Et donc une démarche inclusive. Malheureusement, le régime au pouvoir en a fait à sa tête dans le cas de l’élaboration de cette loi, a expliqué le président du parti à la rose. «Toutes les parties ont été mises devant un fait accompli. On a noté une volonté du gouvernement de définir ce cadre électoral sans la participation des autres. De façon solitaire. Evidemment, cela ne peut pas déboucher sur une Cei consensuelle, c’est-à-dire une Cei qui offre toutes les garanties réclamées par les acteurs politiques».

Et ces garanties, ce sont d’abord l’indépendance de l’institution vis-à-vis de l’exécutif, de tous les pouvoirs donnés et des partis politiques. Et ensuite, que cette indépendance garantisse la transparence des élections, la neutralité et l’impartialité. Et enfin la crédibilité des processus électoraux. Or la Cei qui nous est proposée, affirmera le président du Fpi, n’est pas équilibrée. «Sur dix sept membres, le pouvoir seul a au minimum neuf. Parce que le pouvoir est représenté à deux niveaux. Il est représenté d’abord au niveau des partis politiques qui le soutiennent avec quatre membres.

Il est ensuite représenté au travers de l’Administration, qu’il utilise pour gérer le pays, avec quatre membres. Et enfin, il représenté au travers le président de la République au travers un membre. Cela fait neuf parce que le président du parlement a été pris comme faisant partie de la société civile. Avec neuf, on a une majorité. Avec cette majorité, le mode de décision qui est la majorité simple, le pouvoir aura la présidence de la Cei. Le pouvoir aura trois vice-présidences.

Le pouvoir le secrétaire général, le pouvoir aura le secrétaire général adjoint. Il sera à la fois dominant au niveau de la commission centrale et il sera hégémonique dans l’administration de la Cei». Pour Pascal Affi N’Guessan, l’opposition n’a pas sa place dans une institution où l’objectif de ses concepteurs est d’organiser la fraude. Et la volonté du pouvoir de disposer d’une majorité est, pour lui, suspecte.

Le Front populaire ivoirien participera-t-il aux élections présidentielles de 2015 ? A cette question, Pascal Affi N’Guessan a répondu qu’elle ne devrait pas se poser logiquement. Soutenant que la création d’un parti politique obéit à des principes. Participer à des élections, les gagner et prendre le pouvoir pour appliquer son programme de gouvernement. Il a surtout indiqué que si le Fpi n’a pas pris part aux élections législatives et locales, c’était compte tenu du contexte qui prévalait à ces deux occasions. Et que s’agissant des élections présidentielles de 2015, il ne faudrait vite faire la déduction de la non-participation de son organisation politique à ces joutes électorales.
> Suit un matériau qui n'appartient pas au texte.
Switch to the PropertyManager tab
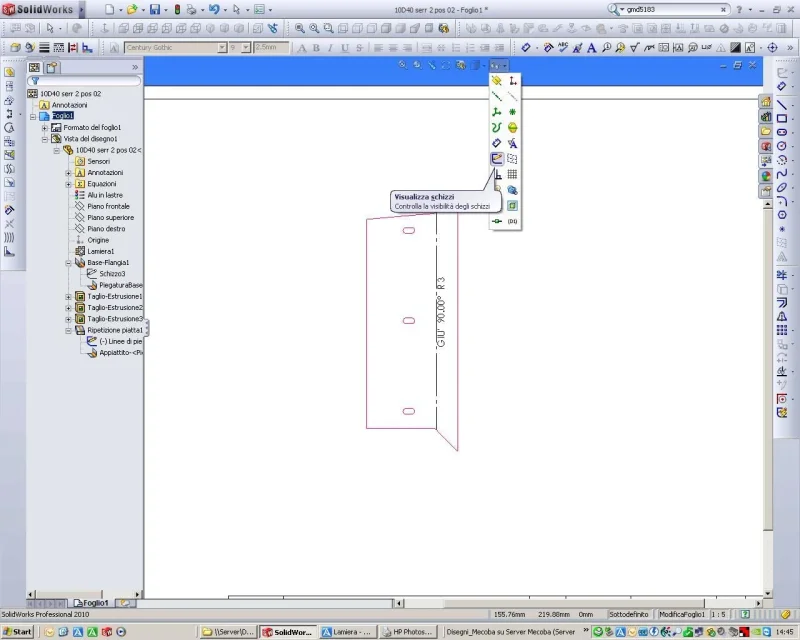Viewport: 800px width, 640px height. (53, 67)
«Très bientôt, à l’occasion de notre congrès, nous allons voir quelle est l’attitude qui est la meilleure pour nous à l’occasion des futures élections, où se trouve l’intérêt de la Côte d’Ivoire parce que le Front populaire ivoirien est au service de la Côte d’Ivoire», a-t-il fait savoir. Il toutefois ajouté que si son parti, qui a entamé la phase de la restauration du pays, parle aujourd’hui de la Cei, c’est justement parce qu’il veut aller aux élections présidentielles.

Interrogé sur la situation exacte des prisonniers politiques, Pascal Affi N’Guessan a indiqué que leur nombre évolue chaque jour puisque les arrestations continuent. Il a aussi révélé qu’il y a, à ce jour, des prisonniers gardés au secret dans des endroits encore inconnus malgré plusieurs démarches. Pour lui, il faut compter aujourd’hui autour du millier d’hommes et de femmes pro-Gbagbo qui croupissent dans des prisons publiques et privées du pays. Dans l’indigence la plus totale.
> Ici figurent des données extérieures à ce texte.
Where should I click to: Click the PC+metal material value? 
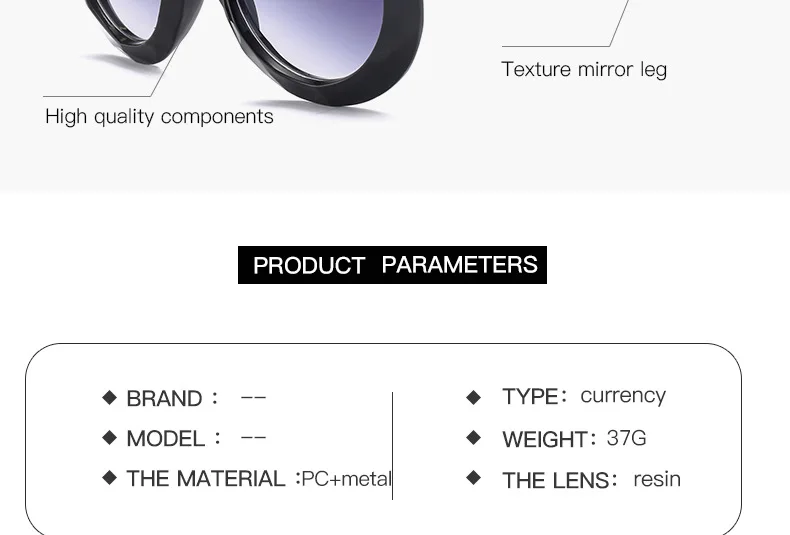tap(346, 479)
Le président du Fpi n’a pas été du tout tendre avec le gouvernement Ouattara. Parlant de la gouvernance, Pascal Affi N’Guessan dit qu’il aurait préférable qu’on désigne ce qui se passe aujourd’hui en Côte d’Ivoire sous le vocable de cancer qui a pris tout le corps de l’Etat ivoirien. Et d’ironiser en ces termes : «On a mis le marché public à la Présidence et c’est là-bas qu’on distribue tout.

Le Trésor est à la Présidence. S’il y a une facture à payer, c’est là-bas qu’on décide. On se partage les marchés. Les marchés de gré à gré sont devenus le principe… La question de la bonne gouvernance est devenue tellement préoccupante qu’ils ont cru bien faire en lançant 1.000 audits. C’est que la maladie. C’est vraiment un cancer qui a pris tout le corps de l’Etat ».